Im Verhältnis des betroffenen Ehegatten zum Ehestörer beschränkt sich der Rechtsschutz von vornherein auf das Deliktsrecht. Konsequenterweise verneint der BGH auch gegenüber dem Dritten einen Unterlassungsanspruch im Hinblick auf ein absolutes Recht am „ungestörten Fortbestand der ehelichen Lebensgemeinschaft“[19] sowie im Hinblick auf Gesundheits- und andere durch ehestörendes Verhalten eingetretene Rechtsgutsverletzungen.[20] Würde gegen den Drittstörer zwangsweise vorgegangen, so der BGH,[21] müsste dies auf den anderen Ehepartner jedenfalls mittelbar Druck ausüben, der sich mit den eherechtlichen Vorschriften (§ 1353 Abs. 1 S. 2; § 120 Abs. 3 FamFG) nicht vereinbaren ließe.
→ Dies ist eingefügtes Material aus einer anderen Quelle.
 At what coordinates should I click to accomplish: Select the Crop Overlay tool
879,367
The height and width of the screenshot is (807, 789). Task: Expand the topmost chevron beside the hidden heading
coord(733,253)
So verbleibt es gegenüber dem mitwirkenden Drittstörer nach der Rechtsprechung ebenfalls bei einem Unterlassungs- und Beseitigungsanspruch allein wegen der Beeinträchtigung des absolut geschützten Rechts am räumlich-gegenständlichen Ehebereich (§ 1004 Abs. 1 analog, § 890 ZPO).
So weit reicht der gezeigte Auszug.